• **Your objective**: Copy out every one of the following records verbatim, changing nothing.
───
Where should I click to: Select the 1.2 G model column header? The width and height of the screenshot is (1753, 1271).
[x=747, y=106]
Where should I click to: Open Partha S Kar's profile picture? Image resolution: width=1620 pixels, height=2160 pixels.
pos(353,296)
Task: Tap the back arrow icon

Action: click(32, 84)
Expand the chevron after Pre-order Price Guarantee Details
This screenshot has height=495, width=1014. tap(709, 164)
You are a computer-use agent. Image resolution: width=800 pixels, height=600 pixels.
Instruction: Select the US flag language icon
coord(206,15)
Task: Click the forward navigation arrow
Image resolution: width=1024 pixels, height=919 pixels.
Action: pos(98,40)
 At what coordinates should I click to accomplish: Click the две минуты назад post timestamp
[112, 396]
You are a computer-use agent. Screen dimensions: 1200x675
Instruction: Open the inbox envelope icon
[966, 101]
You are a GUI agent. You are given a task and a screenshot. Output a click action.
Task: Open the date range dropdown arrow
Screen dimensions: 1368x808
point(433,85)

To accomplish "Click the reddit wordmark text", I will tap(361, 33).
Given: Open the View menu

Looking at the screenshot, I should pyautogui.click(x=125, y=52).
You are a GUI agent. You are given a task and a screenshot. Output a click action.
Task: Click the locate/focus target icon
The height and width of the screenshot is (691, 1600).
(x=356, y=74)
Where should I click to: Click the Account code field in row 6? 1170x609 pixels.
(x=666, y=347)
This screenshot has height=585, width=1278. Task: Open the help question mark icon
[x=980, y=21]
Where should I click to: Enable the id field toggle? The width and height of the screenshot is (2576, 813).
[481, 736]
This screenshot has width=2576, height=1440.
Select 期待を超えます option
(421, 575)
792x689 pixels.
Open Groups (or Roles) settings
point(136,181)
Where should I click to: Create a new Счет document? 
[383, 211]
───
• **Exercise output**:
Where should I click to: Select the 1.2 G model column header? The width and height of the screenshot is (1753, 1271).
[x=747, y=106]
Where should I click to: Open Partha S Kar's profile picture? Image resolution: width=1620 pixels, height=2160 pixels.
pos(353,296)
Task: Tap the back arrow icon

Action: click(32, 84)
Expand the chevron after Pre-order Price Guarantee Details
This screenshot has height=495, width=1014. tap(709, 164)
You are a computer-use agent. Image resolution: width=800 pixels, height=600 pixels.
Instruction: Select the US flag language icon
coord(206,15)
Task: Click the forward navigation arrow
Image resolution: width=1024 pixels, height=919 pixels.
Action: pos(98,40)
 At what coordinates should I click to accomplish: Click the две минуты назад post timestamp
[112, 396]
You are a computer-use agent. Screen dimensions: 1200x675
Instruction: Open the inbox envelope icon
[966, 101]
You are a GUI agent. You are given a task and a screenshot. Output a click action.
Task: Open the date range dropdown arrow
Screen dimensions: 1368x808
point(433,85)

To accomplish "Click the reddit wordmark text", I will tap(361, 33).
Given: Open the View menu

Looking at the screenshot, I should pyautogui.click(x=125, y=52).
You are a GUI agent. You are given a task and a screenshot. Output a click action.
Task: Click the locate/focus target icon
The height and width of the screenshot is (691, 1600).
(x=356, y=74)
Where should I click to: Click the Account code field in row 6? 1170x609 pixels.
(x=666, y=347)
This screenshot has height=585, width=1278. Task: Open the help question mark icon
[x=980, y=21]
Where should I click to: Enable the id field toggle? The width and height of the screenshot is (2576, 813).
[481, 736]
This screenshot has width=2576, height=1440.
Select 期待を超えます option
(421, 575)
792x689 pixels.
Open Groups (or Roles) settings
point(136,181)
Where should I click to: Create a new Счет document? 
[383, 211]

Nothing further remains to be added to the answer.